NeurIPS 2020

Training Normalizing Flows with the Information Bottleneck for Competitive Generative Classification

Review 1

Summary and Contributions: The paper introduces and formulizes an information bottleneck objective for use with invertible networks. Normally this would be impossible because invertible transformations are information preserving, so in order to get around this issue, they introduce an intermediate denoising procedure by adding small amounts of Gaussian noise. This fundamentally allows for an information bottleneck again. Technically, instead of targeting the IB objective directly, they target the V-information version of it, a sort of cross information where the expectations are taken with respect to real data while the models density is used to compute the log density ratios. For the particular instance presented here, this gives a particularly tractable form for the loss, involving a sort of jacobian smoothness constraint on the invertible mapping taking the place of the bottleneck. They show how their proposed objective / architecture behaves showing that they IB knob can smoothly explore a tradeoff between density modelling characteristics and discriminative classification performance with a seemingly sweet spot in between.

Strengths: I like the paper. I think its well written, the idea is novel, the work is honest. I feel as though I have learned something new in reading the paper and at its core is a new idea I wish I had thought of myself. To me that is precisely what a paper should provide. With particular interest of late in the field for invertible models and IB type methods, this paper does a good job of exploring their intersection, providing an objective that is arguably one of the only reasonable things one could define that is IB like for invertible models. I think the comparative experiments are well done and do illustrate not only the strengths but some of the weaknesses of the approach.

Weaknesses: So, while proposition 2 alleviates concerns about adopting the CI rather than I objective for X, Z_epsilon, the paper doesn't similarly address the replacement of I(z,y) with CI(z,y). I suspect you can not show that CI(Z, Y) <= I(Z,Y) (as you would want for the role it plays in the objective). If one cannot, I think this should be addressed and admitted in the paper, if one can than it certainly should be added. I would have liked to see more examples of generations from the model, because it relies crucially on the addition of small amounts of noise in pixel space, I suspect the model suffers quite a bit in its generative capabilities as it attempts to bottleneck tighter this seems true in Figure 8, where for the larger values of gamma the generations are all saturating, but I think this kind of discussion or admission or more demonstrations should be included in the text.
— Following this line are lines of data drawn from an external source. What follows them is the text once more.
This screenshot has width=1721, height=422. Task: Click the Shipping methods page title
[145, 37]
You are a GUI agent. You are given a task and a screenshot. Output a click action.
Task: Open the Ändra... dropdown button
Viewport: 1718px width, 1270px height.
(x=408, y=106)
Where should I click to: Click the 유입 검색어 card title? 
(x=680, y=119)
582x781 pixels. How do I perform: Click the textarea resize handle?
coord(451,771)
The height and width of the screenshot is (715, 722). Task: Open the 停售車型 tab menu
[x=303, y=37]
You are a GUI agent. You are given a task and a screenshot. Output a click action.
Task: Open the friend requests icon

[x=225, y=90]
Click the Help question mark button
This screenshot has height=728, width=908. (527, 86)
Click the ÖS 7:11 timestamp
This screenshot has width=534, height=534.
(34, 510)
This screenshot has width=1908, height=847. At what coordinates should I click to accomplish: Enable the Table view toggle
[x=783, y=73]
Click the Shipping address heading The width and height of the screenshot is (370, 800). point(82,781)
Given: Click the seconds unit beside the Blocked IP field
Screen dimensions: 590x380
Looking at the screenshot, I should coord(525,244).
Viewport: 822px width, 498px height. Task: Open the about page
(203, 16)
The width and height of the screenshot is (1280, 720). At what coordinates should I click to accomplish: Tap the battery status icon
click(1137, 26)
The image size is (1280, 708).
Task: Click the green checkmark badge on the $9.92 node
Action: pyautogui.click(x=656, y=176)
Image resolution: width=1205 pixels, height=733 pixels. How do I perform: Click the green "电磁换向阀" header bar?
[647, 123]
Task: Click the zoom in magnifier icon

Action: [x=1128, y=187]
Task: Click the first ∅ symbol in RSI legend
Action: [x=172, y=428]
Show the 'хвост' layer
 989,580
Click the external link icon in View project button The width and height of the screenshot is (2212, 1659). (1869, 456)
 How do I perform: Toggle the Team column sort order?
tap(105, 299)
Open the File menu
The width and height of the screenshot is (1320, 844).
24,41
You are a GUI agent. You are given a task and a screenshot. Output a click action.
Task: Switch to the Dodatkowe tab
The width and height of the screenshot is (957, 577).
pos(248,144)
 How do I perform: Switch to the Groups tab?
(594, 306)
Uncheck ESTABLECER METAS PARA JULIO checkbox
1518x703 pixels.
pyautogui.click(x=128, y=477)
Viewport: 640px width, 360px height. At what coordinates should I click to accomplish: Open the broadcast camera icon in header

Correctness: I've spent some time checking the claims in the paper and haven't found any mistakes.

Clarity: Yes.

Relation to Prior Work: I believe so.

Reproducibility: Yes

Additional Feedback: Overall, the idea of using the data denoising procedure to give a consistent bottleneck is a clever one, and I do believe the claims and presentation in the paper is correct, I wonder if it isn't working against you a bit here. Zooming out for a minute, here we have the sort of Markov Chain Y -> Z -> X' -> (X, Epsilon), so that while we have an invertible mapping from Z to X', the X' itself is a gaussian perturbed X and that's where we get the bottlenecking. Now this ordinarily wouldn't be all that interesting since I(X; X + Epsilon) is just some data set dependent quantity that scales with sigma but isn't something model dependent (if the true distribution is used). The switch from MI to cross-MI here makes it so that we have model parameter control over CI(X; X+Epsilon), but here too, that control is somewhat limited. The only way the model can adjust the magnitude of the bottleneck is by making its X synthesizations more or less confusable by small amounts of Gaussian noise. That is, the only way it can adjust its bottleneck is to pay a large cost in its generative capability. In general small amounts of gaussian noise in pixel space are not particularly well aligned with the sorts of inductive biases we want on image datasets. I wonder if instead of adding the perturbation on the pixel side of the mapping, if it was added on the latent side things might not be a bit more interesting. The Z side of the flow is already gaussian like, and thus I suspect better aligned with small additive gaussian noise being a semantically interesting perturbation. I suspect in detail this might ruin the allaying of concerns that Proposition 2 provides, but might lead to better performing models in the end. Have the authors thought about putting the perturbation on the Z side of the map? Does it not work for some reason I'm failing to see? If they've thought about or tried it already I think adding this discussion to the paper would help future readers. ##### After Author Response Thank you for the comment about CI(Y,Z), you're right that if q(y) = p(y) which we assume is known then its just the variational lower bound again. I think that will help future readers to spell out in the paper. It's a nice paper and I'm happy it will have found a home.

Review 2

Summary and Contributions: This paper presents a technique for training normalizing flows. The paper looks really good but falls outside my field of expertise.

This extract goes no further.